Friday, January 26, 2018

Hang Tight

The writing here has petered off for a number of reasons. In a depressive state, the mind - or at least my mind - becomes more passive and more absorptive than it already is, and so it feels as a foggy and sluggish sink of information. At some point the active and constructive creativity will come back, but when that will be is always a question that is up in the air during times such as these.

Further, a depressive perception tends to focus obsessively on what is wrong. This is of course a very useful diagnostic process, but in too great amounts this process only proceeds to a state of paralysis in which misery is the only product, a product which is continuously produced.

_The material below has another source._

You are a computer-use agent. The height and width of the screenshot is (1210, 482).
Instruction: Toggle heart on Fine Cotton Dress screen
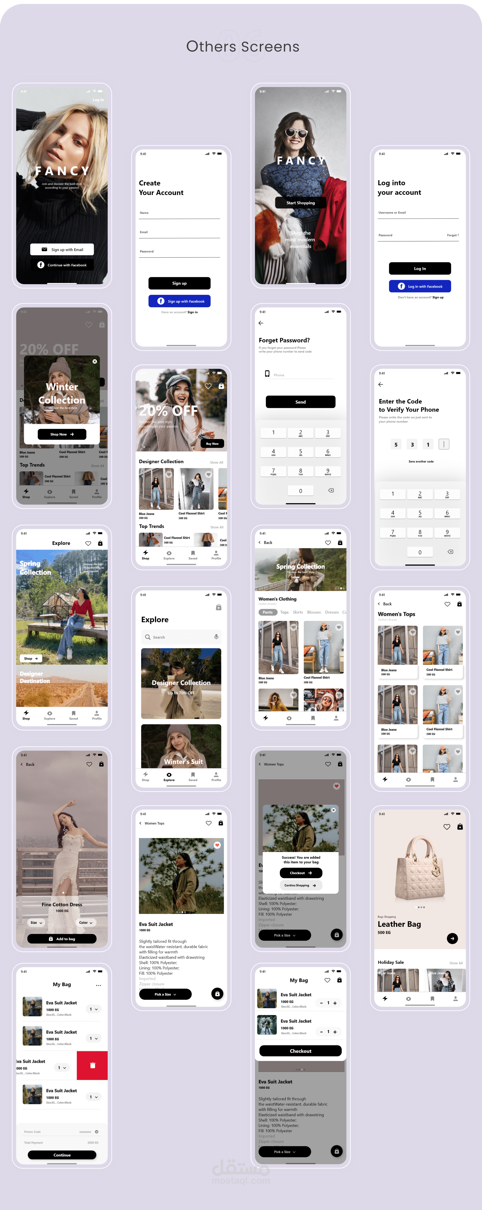[x=89, y=764]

To give a macro example of this problem that exists in the individual, no amount of detailed and hand-wringing analysis has changed the fact that explosive oil tankers can continue to lumber across the North American continent unimpeded, occasionally blowing up and casting toxic oil sludge about, which proceeds in every direction by the grace of gravity and paths of least resistance, and which catches fire and causes all sorts of havoc, and in some cases death.

It seems the destructive trends most central to a way of life continue unabated, only to be lamented over as they continue on relatively unobstructed. The executive functions look over the runaway elemental forces with pale faces and clammy hands, like so many Sisyphus types chasing slippery boulders back down their hills, which is a syndrome present in economic processes and individuals alike, wherever there is futile effort and resignation over those stubborn problems which refuse to be solved in the given paradigm. 

I have plenty of material that embodies the endless refinement of obsessive problem identification, and I've grown tired of it. In time a positive analysis should return as I shift into a more constructive life pattern, though there is always the matter of how useful this stuff actually is, and what exactly I'm going to do with it. At least I can write in a relative vacuum while the writing is still enjoyable.